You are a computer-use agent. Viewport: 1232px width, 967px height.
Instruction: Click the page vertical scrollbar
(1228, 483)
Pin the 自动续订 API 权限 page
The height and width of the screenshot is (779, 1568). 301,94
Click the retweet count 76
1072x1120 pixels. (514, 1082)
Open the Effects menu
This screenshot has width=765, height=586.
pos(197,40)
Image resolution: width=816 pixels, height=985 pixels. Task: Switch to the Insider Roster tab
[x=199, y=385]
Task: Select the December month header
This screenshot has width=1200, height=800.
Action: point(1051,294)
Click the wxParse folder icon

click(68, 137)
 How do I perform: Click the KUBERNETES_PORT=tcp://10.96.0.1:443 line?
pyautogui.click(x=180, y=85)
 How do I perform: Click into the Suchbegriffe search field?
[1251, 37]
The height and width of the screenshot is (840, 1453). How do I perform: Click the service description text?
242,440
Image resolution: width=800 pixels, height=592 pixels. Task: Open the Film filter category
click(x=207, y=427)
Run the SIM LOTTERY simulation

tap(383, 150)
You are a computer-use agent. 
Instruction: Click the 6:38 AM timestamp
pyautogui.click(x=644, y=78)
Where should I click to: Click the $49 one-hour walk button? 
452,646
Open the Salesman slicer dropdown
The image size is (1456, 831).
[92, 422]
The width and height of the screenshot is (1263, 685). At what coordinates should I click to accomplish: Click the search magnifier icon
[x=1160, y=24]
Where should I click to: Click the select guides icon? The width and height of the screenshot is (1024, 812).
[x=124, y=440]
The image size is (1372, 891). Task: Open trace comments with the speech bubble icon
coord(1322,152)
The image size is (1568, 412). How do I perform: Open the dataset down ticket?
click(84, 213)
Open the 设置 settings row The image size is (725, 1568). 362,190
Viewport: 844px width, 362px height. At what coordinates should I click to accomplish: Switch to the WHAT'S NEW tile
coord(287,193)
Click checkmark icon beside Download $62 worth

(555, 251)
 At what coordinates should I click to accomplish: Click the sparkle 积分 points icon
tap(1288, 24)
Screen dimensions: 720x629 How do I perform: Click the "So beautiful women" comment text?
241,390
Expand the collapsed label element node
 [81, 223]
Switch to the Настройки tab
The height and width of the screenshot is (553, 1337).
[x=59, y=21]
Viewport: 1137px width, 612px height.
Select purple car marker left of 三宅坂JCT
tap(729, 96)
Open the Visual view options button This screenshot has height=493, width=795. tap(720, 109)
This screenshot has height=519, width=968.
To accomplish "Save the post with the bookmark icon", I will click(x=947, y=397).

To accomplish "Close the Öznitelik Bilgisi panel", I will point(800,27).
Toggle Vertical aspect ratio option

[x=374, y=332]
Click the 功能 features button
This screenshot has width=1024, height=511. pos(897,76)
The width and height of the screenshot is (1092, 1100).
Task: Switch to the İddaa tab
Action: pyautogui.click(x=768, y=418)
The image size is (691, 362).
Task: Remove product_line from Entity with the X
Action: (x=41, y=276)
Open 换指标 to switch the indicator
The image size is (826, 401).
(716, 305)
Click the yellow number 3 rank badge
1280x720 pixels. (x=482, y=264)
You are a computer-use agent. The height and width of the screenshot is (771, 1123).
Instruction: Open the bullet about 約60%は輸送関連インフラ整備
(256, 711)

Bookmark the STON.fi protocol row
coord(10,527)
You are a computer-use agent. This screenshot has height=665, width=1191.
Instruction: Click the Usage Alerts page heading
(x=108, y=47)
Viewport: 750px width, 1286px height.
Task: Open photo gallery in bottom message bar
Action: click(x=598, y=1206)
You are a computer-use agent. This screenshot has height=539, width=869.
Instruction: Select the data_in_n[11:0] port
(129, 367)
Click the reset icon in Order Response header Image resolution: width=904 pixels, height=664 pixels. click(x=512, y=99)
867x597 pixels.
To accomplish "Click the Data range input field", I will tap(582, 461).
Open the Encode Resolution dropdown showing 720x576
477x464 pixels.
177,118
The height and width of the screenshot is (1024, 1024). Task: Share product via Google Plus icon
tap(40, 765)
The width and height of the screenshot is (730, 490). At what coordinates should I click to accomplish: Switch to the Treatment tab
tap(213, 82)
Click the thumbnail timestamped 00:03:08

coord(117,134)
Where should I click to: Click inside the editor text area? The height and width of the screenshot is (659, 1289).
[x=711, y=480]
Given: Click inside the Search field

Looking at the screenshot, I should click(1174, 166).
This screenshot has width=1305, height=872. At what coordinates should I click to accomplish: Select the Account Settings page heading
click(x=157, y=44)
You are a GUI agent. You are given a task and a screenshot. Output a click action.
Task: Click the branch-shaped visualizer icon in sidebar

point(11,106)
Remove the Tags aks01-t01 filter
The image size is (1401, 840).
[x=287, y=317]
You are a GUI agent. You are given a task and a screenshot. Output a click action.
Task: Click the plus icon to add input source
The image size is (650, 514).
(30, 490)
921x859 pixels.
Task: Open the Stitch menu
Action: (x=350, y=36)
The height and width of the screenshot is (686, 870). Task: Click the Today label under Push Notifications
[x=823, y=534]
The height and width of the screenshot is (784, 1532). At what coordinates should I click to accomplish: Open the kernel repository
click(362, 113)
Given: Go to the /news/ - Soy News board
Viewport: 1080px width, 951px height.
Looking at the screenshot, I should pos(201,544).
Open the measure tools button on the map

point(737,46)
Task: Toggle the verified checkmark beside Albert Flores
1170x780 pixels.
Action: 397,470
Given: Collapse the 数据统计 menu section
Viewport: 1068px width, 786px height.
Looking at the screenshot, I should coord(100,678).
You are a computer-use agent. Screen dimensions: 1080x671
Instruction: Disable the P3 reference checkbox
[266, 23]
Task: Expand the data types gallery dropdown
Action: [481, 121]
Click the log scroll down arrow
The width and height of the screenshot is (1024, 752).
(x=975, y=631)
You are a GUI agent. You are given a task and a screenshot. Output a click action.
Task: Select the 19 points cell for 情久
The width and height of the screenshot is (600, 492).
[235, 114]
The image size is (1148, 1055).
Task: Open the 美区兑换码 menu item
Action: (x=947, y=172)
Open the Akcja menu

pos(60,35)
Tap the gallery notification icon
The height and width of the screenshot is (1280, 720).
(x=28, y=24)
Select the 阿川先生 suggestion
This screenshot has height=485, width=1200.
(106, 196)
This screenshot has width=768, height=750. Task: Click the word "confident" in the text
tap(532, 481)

────────────────────────────────────────

Problem to work on = All records above must be set down exactly, please.

Task response =
You are a computer-use agent. Viewport: 1232px width, 967px height.
Instruction: Click the page vertical scrollbar
(1228, 483)
Pin the 自动续订 API 权限 page
The height and width of the screenshot is (779, 1568). 301,94
Click the retweet count 76
1072x1120 pixels. (514, 1082)
Open the Effects menu
This screenshot has width=765, height=586.
pos(197,40)
Image resolution: width=816 pixels, height=985 pixels. Task: Switch to the Insider Roster tab
[x=199, y=385]
Task: Select the December month header
This screenshot has width=1200, height=800.
Action: point(1051,294)
Click the wxParse folder icon

click(68, 137)
 How do I perform: Click the KUBERNETES_PORT=tcp://10.96.0.1:443 line?
pyautogui.click(x=180, y=85)
 How do I perform: Click into the Suchbegriffe search field?
[1251, 37]
The height and width of the screenshot is (840, 1453). How do I perform: Click the service description text?
242,440
Image resolution: width=800 pixels, height=592 pixels. Task: Open the Film filter category
click(x=207, y=427)
Run the SIM LOTTERY simulation

tap(383, 150)
You are a computer-use agent. 
Instruction: Click the 6:38 AM timestamp
pyautogui.click(x=644, y=78)
Where should I click to: Click the $49 one-hour walk button? 
452,646
Open the Salesman slicer dropdown
The image size is (1456, 831).
[92, 422]
The width and height of the screenshot is (1263, 685). At what coordinates should I click to accomplish: Click the search magnifier icon
[x=1160, y=24]
Where should I click to: Click the select guides icon? The width and height of the screenshot is (1024, 812).
[x=124, y=440]
The image size is (1372, 891). Task: Open trace comments with the speech bubble icon
coord(1322,152)
The image size is (1568, 412). How do I perform: Open the dataset down ticket?
click(84, 213)
Open the 设置 settings row The image size is (725, 1568). 362,190
Viewport: 844px width, 362px height. At what coordinates should I click to accomplish: Switch to the WHAT'S NEW tile
coord(287,193)
Click checkmark icon beside Download $62 worth

(555, 251)
 At what coordinates should I click to accomplish: Click the sparkle 积分 points icon
tap(1288, 24)
Screen dimensions: 720x629 How do I perform: Click the "So beautiful women" comment text?
241,390
Expand the collapsed label element node
 [81, 223]
Switch to the Настройки tab
The height and width of the screenshot is (553, 1337).
[x=59, y=21]
Viewport: 1137px width, 612px height.
Select purple car marker left of 三宅坂JCT
tap(729, 96)
Open the Visual view options button This screenshot has height=493, width=795. tap(720, 109)
This screenshot has height=519, width=968.
To accomplish "Save the post with the bookmark icon", I will click(x=947, y=397).

To accomplish "Close the Öznitelik Bilgisi panel", I will point(800,27).
Toggle Vertical aspect ratio option

[x=374, y=332]
Click the 功能 features button
This screenshot has width=1024, height=511. pos(897,76)
The width and height of the screenshot is (1092, 1100).
Task: Switch to the İddaa tab
Action: pyautogui.click(x=768, y=418)
The image size is (691, 362).
Task: Remove product_line from Entity with the X
Action: (x=41, y=276)
Open 换指标 to switch the indicator
The image size is (826, 401).
(716, 305)
Click the yellow number 3 rank badge
1280x720 pixels. (x=482, y=264)
You are a computer-use agent. The height and width of the screenshot is (771, 1123).
Instruction: Open the bullet about 約60%は輸送関連インフラ整備
(256, 711)

Bookmark the STON.fi protocol row
coord(10,527)
You are a computer-use agent. This screenshot has height=665, width=1191.
Instruction: Click the Usage Alerts page heading
(x=108, y=47)
Viewport: 750px width, 1286px height.
Task: Open photo gallery in bottom message bar
Action: click(x=598, y=1206)
You are a computer-use agent. This screenshot has height=539, width=869.
Instruction: Select the data_in_n[11:0] port
(129, 367)
Click the reset icon in Order Response header Image resolution: width=904 pixels, height=664 pixels. click(x=512, y=99)
867x597 pixels.
To accomplish "Click the Data range input field", I will tap(582, 461).
Open the Encode Resolution dropdown showing 720x576
477x464 pixels.
177,118
The height and width of the screenshot is (1024, 1024). Task: Share product via Google Plus icon
tap(40, 765)
The width and height of the screenshot is (730, 490). At what coordinates should I click to accomplish: Switch to the Treatment tab
tap(213, 82)
Click the thumbnail timestamped 00:03:08

coord(117,134)
Where should I click to: Click inside the editor text area? The height and width of the screenshot is (659, 1289).
[x=711, y=480]
Given: Click inside the Search field

Looking at the screenshot, I should click(1174, 166).
This screenshot has width=1305, height=872. At what coordinates should I click to accomplish: Select the Account Settings page heading
click(x=157, y=44)
You are a GUI agent. You are given a task and a screenshot. Output a click action.
Task: Click the branch-shaped visualizer icon in sidebar

point(11,106)
Remove the Tags aks01-t01 filter
The image size is (1401, 840).
[x=287, y=317]
You are a GUI agent. You are given a task and a screenshot. Output a click action.
Task: Click the plus icon to add input source
The image size is (650, 514).
(30, 490)
921x859 pixels.
Task: Open the Stitch menu
Action: (x=350, y=36)
The height and width of the screenshot is (686, 870). Task: Click the Today label under Push Notifications
[x=823, y=534]
The height and width of the screenshot is (784, 1532). At what coordinates should I click to accomplish: Open the kernel repository
click(362, 113)
Given: Go to the /news/ - Soy News board
Viewport: 1080px width, 951px height.
Looking at the screenshot, I should pos(201,544).
Open the measure tools button on the map

point(737,46)
Task: Toggle the verified checkmark beside Albert Flores
1170x780 pixels.
Action: 397,470
Given: Collapse the 数据统计 menu section
Viewport: 1068px width, 786px height.
Looking at the screenshot, I should coord(100,678).
You are a computer-use agent. Screen dimensions: 1080x671
Instruction: Disable the P3 reference checkbox
[266, 23]
Task: Expand the data types gallery dropdown
Action: [481, 121]
Click the log scroll down arrow
The width and height of the screenshot is (1024, 752).
(x=975, y=631)
You are a GUI agent. You are given a task and a screenshot. Output a click action.
Task: Select the 19 points cell for 情久
The width and height of the screenshot is (600, 492).
[235, 114]
The image size is (1148, 1055).
Task: Open the 美区兑换码 menu item
Action: (x=947, y=172)
Open the Akcja menu

pos(60,35)
Tap the gallery notification icon
The height and width of the screenshot is (1280, 720).
(x=28, y=24)
Select the 阿川先生 suggestion
This screenshot has height=485, width=1200.
(106, 196)
This screenshot has width=768, height=750. Task: Click the word "confident" in the text
tap(532, 481)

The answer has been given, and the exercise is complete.